**What needs to be done:** Every line from the one with "638x527 pixels. At" through the last line below should be repeated exactly; pictures stay out of the copy.

**Provided information:**

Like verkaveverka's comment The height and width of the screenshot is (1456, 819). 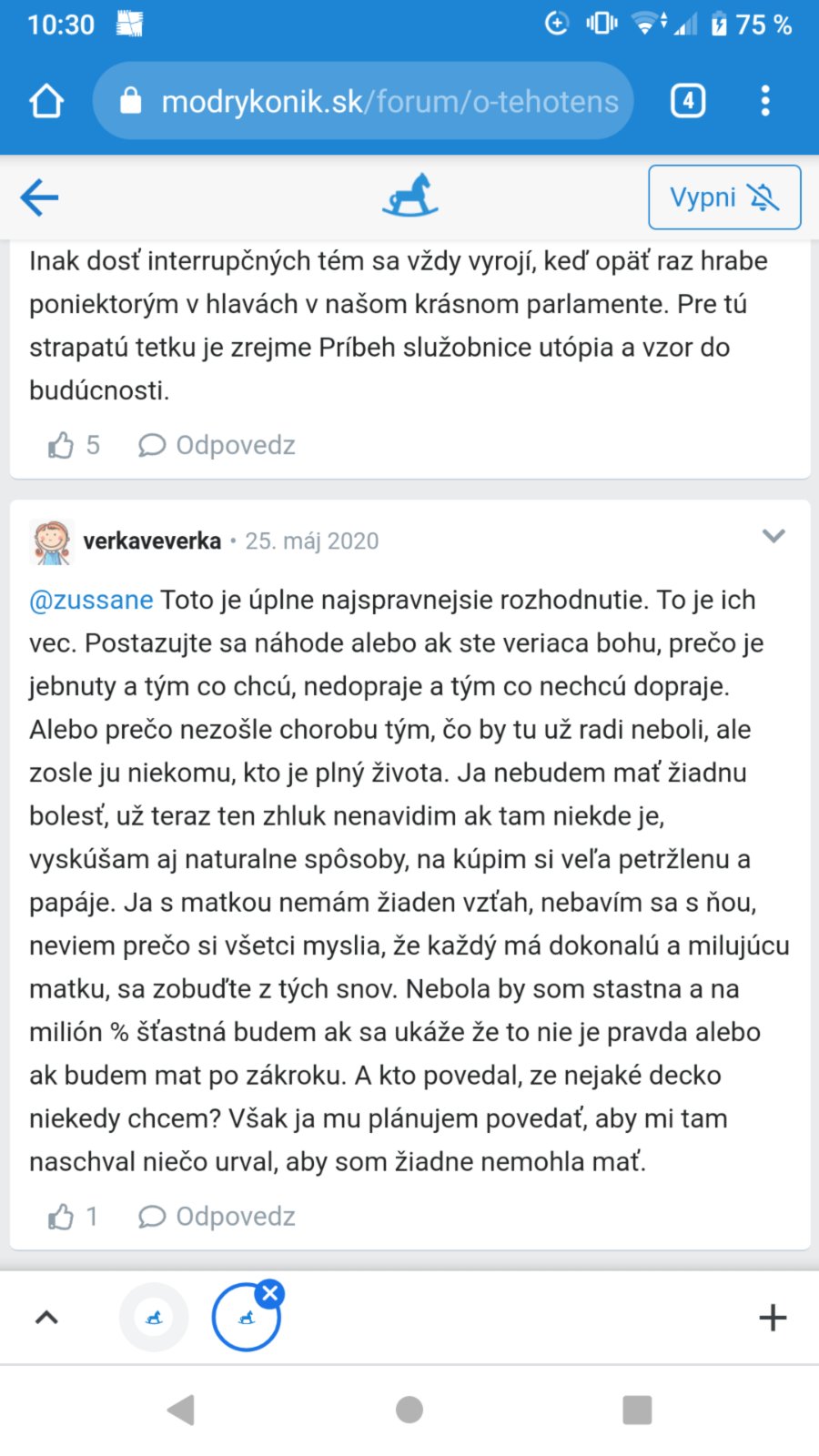click(62, 1217)
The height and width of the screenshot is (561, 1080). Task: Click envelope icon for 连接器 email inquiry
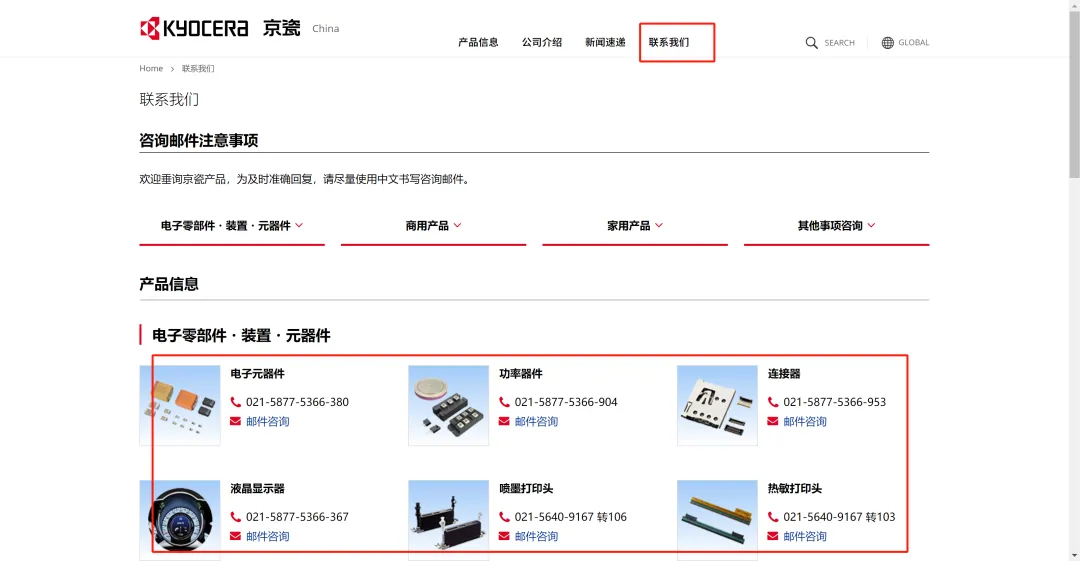click(773, 421)
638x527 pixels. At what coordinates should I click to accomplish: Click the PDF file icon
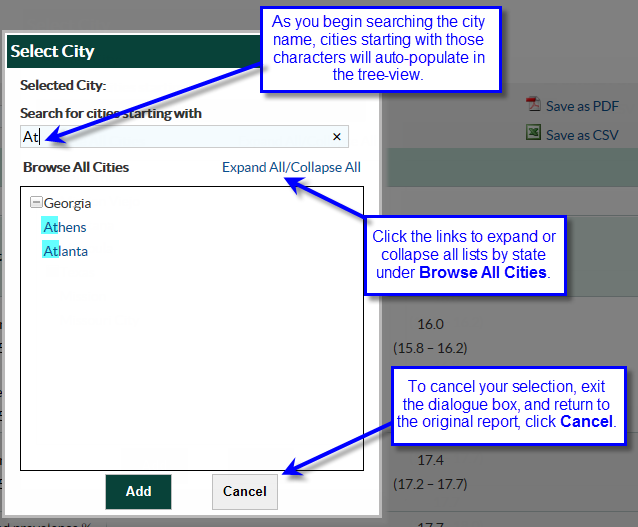(x=534, y=105)
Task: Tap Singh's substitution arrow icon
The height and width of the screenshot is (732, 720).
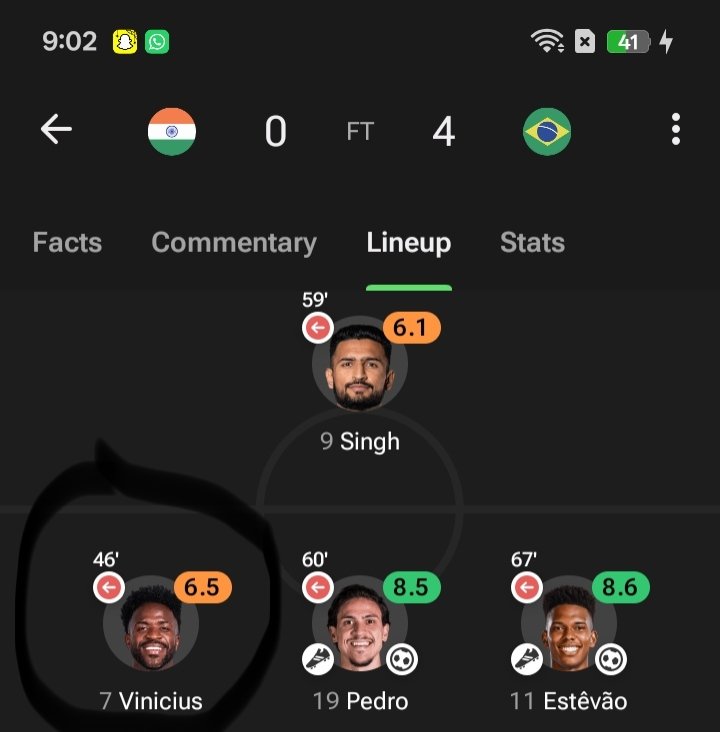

**Response to this exercise:**
638x527 pixels. At what coordinates should I click to accomplish: Click the PDF file icon
(x=534, y=105)
Task: Tap Singh's substitution arrow icon
The height and width of the screenshot is (732, 720).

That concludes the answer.